Lavori Pubblici

Imprese commissariate, Cantone apre alla possibilità di affitto di ramo d'azienda

Giuseppe Latour

La possibilità si legge in una nota dell'Anticorruzione, firmata dal presidente Raffaele Cantone

Cantone apre all'affitto delle imprese commissariate. La locazione del ramo d'azienda può essere una soluzione valida per tenere in vita le società colpite dal commissariamento richiesto dall'Anac. È quanto spiega una nota dell'Anticorruzione, firmata dal presidente Raffaele Cantone che, per la prima volta, ipotizza l'utilizzo di questa strategia. Solo così, infatti, si potrebbe evitare che il giro d'affari di queste imprese, dopo l'intervento dell'Authority, si riduca fino a decretarne la morte.
Il caso in questione si presta perfettamente a una soluzione di questo genere. La società messa sotto la lente da Cantone, infatti, è titolare di due soli affidamenti ed entrambi sono stati sottoposti a gestione straordinaria: i proventi di questa attività non sono sufficienti, però, a sostenere i costi dell'azienda, a partire dalle rate dei mutui in corso. Quindi, per i commissari, questo stato di cose porterà in breve all'impossibilità di proseguire le commesse con le sole risorse interne.

Da qui è nata la proposta di affitto dell'azienda: una società terza ha chiesto cioè all'Anac e ai commissari di valutare l'ipotesi che le commesse dell'impresa commissariata fossero trasferite e gestite nel quadro di una locazione. I commissari sul punto spiegano che «il ricorso al fitto d'azienda potrebbe favorire una soluzione adeguata e tempestiva per far fronte alla difficile situazione finanziaria» nella quale si trova la società, in mancanza di nuove commesse e dei conseguenti introiti.
Non è così scontato che l'ipotesi della locazione sia compatibile con il commissariamento. Il problema riguarda, principalmente, il destino degli appalti commissariati che dovrebbero restare esclusi dal trasferimento. Cantone, però, fuga ogni dubbio e spiega che le difficoltà riguardano soprattutto le cessioni. «In tal caso, infatti, non sembra conciliabile la circostanza che i contratti oggetto di commissariamento siano eccezionalmente esclusi dal perimetro aziendale trasferito al cessionario con il fatto che, poi, la prosecuzione concreta di questi contratti in fase esecutiva debba essere invece demandata al soggetto cessionario».

Nel caso di affitto, non potendo comprimere il potere e l'autonomia dell'imprenditore di disporre dei suoi beni, bisogna considerare l'operazione consentita. Quindi, per i contratti commissariati resterà la gestione straordinaria.
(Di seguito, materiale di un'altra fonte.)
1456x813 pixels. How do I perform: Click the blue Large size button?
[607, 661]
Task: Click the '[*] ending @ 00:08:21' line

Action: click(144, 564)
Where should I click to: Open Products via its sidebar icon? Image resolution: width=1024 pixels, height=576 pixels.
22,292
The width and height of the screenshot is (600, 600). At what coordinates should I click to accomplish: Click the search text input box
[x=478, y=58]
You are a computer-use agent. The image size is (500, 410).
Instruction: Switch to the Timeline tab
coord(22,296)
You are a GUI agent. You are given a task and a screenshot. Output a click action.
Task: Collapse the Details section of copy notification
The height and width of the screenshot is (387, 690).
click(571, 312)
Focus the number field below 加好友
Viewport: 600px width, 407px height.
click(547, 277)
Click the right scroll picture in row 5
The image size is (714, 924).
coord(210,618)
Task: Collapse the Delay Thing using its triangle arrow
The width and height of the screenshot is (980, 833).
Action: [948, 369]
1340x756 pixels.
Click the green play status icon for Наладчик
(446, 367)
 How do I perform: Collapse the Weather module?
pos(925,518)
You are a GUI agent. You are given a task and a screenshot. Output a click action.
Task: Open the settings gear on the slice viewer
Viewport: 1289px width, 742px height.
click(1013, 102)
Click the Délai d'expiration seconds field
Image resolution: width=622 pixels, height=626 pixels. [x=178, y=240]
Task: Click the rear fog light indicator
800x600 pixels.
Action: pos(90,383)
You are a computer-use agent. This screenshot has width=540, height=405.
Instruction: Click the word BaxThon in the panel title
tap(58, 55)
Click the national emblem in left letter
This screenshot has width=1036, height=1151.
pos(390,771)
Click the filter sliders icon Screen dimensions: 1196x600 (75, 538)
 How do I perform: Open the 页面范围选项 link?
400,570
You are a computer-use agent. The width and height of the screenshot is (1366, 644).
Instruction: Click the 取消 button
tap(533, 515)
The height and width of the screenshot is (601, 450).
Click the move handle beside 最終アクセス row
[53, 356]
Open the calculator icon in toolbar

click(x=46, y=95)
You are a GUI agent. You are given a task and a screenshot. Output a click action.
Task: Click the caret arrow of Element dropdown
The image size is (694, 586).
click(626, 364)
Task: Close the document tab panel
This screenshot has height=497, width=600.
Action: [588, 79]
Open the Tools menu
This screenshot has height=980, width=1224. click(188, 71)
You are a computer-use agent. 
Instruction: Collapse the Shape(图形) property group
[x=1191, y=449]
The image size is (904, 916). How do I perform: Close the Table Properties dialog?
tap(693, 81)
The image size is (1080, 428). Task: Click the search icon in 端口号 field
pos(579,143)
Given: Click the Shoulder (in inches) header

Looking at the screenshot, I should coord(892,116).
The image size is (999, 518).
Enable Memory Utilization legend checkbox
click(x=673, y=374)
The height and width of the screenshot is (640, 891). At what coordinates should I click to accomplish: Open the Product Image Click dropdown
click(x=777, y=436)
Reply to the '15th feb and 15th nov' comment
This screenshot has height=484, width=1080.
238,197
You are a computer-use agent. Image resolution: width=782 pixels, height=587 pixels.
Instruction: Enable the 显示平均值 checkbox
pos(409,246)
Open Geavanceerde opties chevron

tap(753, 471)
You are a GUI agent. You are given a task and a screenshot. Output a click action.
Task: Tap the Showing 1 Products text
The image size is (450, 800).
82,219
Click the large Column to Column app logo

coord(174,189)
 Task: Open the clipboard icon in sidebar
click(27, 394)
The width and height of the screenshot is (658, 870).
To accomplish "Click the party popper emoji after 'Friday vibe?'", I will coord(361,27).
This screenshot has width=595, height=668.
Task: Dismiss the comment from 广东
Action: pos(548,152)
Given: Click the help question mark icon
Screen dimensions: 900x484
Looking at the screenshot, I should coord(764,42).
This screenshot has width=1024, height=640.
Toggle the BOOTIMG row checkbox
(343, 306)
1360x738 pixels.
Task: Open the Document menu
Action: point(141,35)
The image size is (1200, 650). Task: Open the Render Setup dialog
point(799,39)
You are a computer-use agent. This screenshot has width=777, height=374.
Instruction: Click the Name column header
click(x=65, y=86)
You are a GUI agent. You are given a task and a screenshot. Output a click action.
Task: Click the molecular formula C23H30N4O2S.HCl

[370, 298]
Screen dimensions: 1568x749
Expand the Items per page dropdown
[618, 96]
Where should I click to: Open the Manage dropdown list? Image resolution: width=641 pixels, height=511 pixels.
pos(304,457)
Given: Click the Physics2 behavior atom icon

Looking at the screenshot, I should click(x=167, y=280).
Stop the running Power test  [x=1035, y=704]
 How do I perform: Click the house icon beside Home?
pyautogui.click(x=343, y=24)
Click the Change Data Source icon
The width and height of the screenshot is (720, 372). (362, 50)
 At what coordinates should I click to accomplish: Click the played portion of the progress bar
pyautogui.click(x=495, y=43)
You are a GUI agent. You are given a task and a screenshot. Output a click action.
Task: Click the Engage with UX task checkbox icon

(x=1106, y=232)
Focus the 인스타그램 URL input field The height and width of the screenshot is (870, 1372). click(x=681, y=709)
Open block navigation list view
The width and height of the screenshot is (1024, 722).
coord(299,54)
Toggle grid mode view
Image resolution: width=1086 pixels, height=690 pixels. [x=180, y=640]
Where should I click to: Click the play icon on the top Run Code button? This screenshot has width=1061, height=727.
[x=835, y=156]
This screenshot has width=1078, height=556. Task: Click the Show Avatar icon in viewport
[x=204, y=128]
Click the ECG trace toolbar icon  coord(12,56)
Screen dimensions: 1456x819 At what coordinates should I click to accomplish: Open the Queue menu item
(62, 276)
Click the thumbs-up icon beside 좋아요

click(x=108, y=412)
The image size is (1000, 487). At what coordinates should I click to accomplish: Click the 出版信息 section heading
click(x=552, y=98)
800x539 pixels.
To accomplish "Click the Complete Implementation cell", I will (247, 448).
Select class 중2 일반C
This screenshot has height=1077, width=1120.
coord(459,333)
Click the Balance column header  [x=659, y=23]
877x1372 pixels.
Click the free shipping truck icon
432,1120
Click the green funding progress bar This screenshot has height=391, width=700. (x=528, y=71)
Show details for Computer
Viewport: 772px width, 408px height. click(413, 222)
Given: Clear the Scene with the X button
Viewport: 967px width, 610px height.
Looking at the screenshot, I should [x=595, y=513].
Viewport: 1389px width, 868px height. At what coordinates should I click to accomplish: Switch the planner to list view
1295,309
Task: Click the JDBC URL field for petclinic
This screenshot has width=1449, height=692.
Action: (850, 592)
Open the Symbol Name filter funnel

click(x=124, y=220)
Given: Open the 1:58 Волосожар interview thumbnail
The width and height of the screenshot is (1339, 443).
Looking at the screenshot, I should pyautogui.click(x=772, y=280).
L'impresa che subentra nel contratto di affitto, però, dovrà «garantire la messa a disposizione dei mezzi, delle risorse e degli impianti del complesso aziendale affittato, necessari alla prosecuzione delle due commesse pubbliche poste sotto l'egida legalitaria della gestione commissariale». Non ci sarà, allora, alcun potere di disporre di queste commesse, ma ci sarà l'obbligo di assistere i commissari in fase di esecuzione.

Tutti questi passaggi andranno regolati tramite un accordo. Conclude Cantone: «Valutando la singolarità e la delicatezza di tale fattispecie, in mancanza di espressa regolamentazione normativa sull'argomento, si ritiene ad ogni modo conveniente che le parti interessate all'affitto dell'azienda prevedano espressamente a livello negoziale, con l'inserimento di apposite clausole contrattuali, l'assetto dei rapporti giuridici e degli obblighi in capo all'affittuario, nonché le concrete modalità di coesistenza e compatibilità tra la gestione ordinaria dell'impresa locataria» e la distinta gestione commissariale.